De tal modo ficámos entusiasmados com esta viagem que no ano seguinte, nos meses de Junho e Julho, após o I Encontro em Moscovo dos directores das revistas e demais publicações das Associações de Amizade com a União Soviética, esparsas pelo mundo, não desperdiçámos o ensejo de conhecer melhor essas ignotas terras siberianas, ainda aos nossos olhos tão recheadas de legendários mistérios.
As linhas que se seguem são em grande parte consequência dessas duas viagens e do muito que a este respeito pudemos ver, ler, ouvir e dilucidar.
Para muitas pessoas, ainda hoje a Sibéria pouco mais exprime que uma vasta região do globo, carregada de mais ou menos insondáveis e tenebrosos desígnios, de um terrível clima, gelado e inóspito, terras malditas do sem fim ou do fim do mundo, utilizadas pela crueldade dos tsares da velha Rússia para desterro e morte lenta dos inimigos políticos que lhes convinha arredar.
Na realidade, a Sibéria, que tira o seu nome do reino tártaro de Sibir [A palavra Sibir resultou da junção de duas palavras tártaras: sib, dormir, e ir, terra, a exprimir de certo modo longos séculos de silêncio, mistério e hibernação.] conquistado em 1582 para o império russo pelo chefe dos cossacos Iermark (acrescente-se todavia que os Russos só em 1639 penetraram até ao Pacífico), é um vastíssimo território no norte da Ásia, pertencente à União Soviética, com uma área de cerca de 12 milhões de km2 (três vezes mais que a Europa Ocidental e maior que os EUA, que abrange pouco mais de 9 milhões, e que a própria China, que conta 10 milhões de km2). Descomunal dimensão comparável a metade ou mais da face visível da Lua, estende-se por 7000 km desde os Montes Urais a ocidente até ao estreito de Bering e o Oceano Pacífico no oriente, e por 3500 km desde o Oceano Glacial Árctico ao norte até às estepes do Kazakhstão, à Mongólia e à China, no sul. Abrange 8 fusos horários, o que significa que, quando nas costas do Pacífico começa a erguer-se o dia, já vai anoitecendo nos Urais.
A Sibéria preenche 57% de toda a superfície da URSS e faz parte (quase dois terços) da maior das suas 15 repúblicas, a República Socialista Soviética Federativa Russa, cuja capital é Moscovo.
====
Conjunto de tarefas ▸
**A)** Resuma em duas frases o excerto sobre a Sibéria, por favor.
**B)** No excerto sobre a Sibéria, em que ano foi o reino tártaro de Sibir conquistado para o império russo?
**C)** Prossiga o texto sobre a Sibéria a partir da última frase, a que termina em «cuja capital é Moscovo».
A listagem não tem qualquer papel nisto.

Registos de localização de palavras e elementos ▸
====
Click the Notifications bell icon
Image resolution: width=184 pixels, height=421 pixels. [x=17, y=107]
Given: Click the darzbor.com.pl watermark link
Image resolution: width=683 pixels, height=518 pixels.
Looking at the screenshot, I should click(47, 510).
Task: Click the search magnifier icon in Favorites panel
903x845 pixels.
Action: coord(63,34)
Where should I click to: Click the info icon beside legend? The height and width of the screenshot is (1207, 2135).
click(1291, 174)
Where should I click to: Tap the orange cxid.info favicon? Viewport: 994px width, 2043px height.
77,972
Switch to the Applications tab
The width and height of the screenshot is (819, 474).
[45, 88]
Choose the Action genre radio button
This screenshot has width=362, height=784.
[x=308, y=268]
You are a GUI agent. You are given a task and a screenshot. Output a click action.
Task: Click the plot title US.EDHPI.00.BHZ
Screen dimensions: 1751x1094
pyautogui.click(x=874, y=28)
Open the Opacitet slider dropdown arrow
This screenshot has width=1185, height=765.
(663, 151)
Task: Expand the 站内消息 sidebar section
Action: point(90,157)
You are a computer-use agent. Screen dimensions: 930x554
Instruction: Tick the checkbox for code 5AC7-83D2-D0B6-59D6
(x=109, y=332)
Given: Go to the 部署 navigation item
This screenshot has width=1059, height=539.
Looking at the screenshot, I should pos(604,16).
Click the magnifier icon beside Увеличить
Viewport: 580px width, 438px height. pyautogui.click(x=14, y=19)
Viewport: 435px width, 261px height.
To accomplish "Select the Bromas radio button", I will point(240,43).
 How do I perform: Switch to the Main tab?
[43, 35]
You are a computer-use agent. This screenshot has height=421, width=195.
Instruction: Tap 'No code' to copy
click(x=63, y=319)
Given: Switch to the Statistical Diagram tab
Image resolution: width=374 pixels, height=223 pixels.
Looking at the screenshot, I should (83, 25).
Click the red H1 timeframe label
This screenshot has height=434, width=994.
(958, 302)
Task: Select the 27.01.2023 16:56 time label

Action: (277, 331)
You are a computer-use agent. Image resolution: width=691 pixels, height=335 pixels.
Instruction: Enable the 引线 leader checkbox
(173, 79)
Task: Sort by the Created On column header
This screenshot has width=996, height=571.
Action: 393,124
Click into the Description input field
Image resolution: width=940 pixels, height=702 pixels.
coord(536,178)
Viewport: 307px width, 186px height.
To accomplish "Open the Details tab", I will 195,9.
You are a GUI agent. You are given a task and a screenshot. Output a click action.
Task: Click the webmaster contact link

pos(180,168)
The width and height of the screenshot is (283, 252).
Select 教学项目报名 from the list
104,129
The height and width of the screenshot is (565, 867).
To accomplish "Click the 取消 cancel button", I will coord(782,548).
====
Respostas ▸
**A)** O texto resulta em grande parte de duas viagens à Sibéria e observa que muitas pessoas ainda a veem como uma região gelada e inóspita, usada pelos tsares para desterrar inimigos políticos. Na realidade, a Sibéria é um território de cerca de 12 milhões de km2 no norte da Ásia, que se estende por 7000 km dos Montes Urais ao Pacífico, abrange 8 fusos horários e preenche 57% da superfície da URSS.

**B)** Em 1582.

**C)**
Uma grande parte situa-se ao norte do Círculo polar até 77° e 36' de latitude norte.
O clima é acentuadamente continental com invernos muito frios e longos, com verões curtos e quentes. A estação fria mesmo nas regiões mais temperadas dura dois terços do ano ou mais. É na Sibéria que se registam as regiões mais frias do globo: dizem-me que o recorde mundial do frio é de 78 graus negativos, registados em Oimiakian na Iakútia. A diferença máxima de temperaturas atinge cerca de 100 graus (40 positivos no Verão e 60 negativos no Inverno).
No norte há uma larga faixa de gelo eterno que chega a atingir a profundidade de 300 metros, de que no Verão se derrete apenas uma fina camada superficial.
As temperaturas médias em Janeiro variam na Sibéria Ocidental entre 15 e 30 graus negativos e na Oriental entre 30 e 40 também negativos. Devemos dizer, no entanto, que, quando em fins de Junho, visitámos pela segunda vez a Sibéria, na região de Bratsk, a noroeste do Baikal, mantinha-se durante o dia uma temperatura primaveril de 20-25 graus positivos, tendo chegado no último dia a 28.
O carácter de imensidade inacessível do território foi a primeira profunda impressão que recebemos durante a viagem de acesso à Sibéria. Do avião que nos levou da primeira vez, em voo directo, durante 3 h. e 20 m. de Moscovo a Novossibirsk (mais de 2500 km) e da segunda vez com duas paragens intercalares, durante mais de 8 horas de Moscovo a Irkutsk (mais de 4000 km), junto do Lago Baikal, podíamos avistar lá em baixo, a grande distância, extensões intermináveis de floresta (a tão falada taigá), entrecortada de inúmeros rios e ribeiros ou desertos pantanosos e mosqueada de pequenos lagos ou charcos de água, minúsculos a maior parte deles dada a altura a que os sobrevoávamos.
Devemos confessar que não foi uma sensação de riqueza a que primeiro colhemos, mas antes a de quase completa inutilidade e monotonia. Todavia, as visitas que ulteriormente tivemos ocasião de fazer mais de perto deram-nos, como veremos, a imagem radicalmente oposta.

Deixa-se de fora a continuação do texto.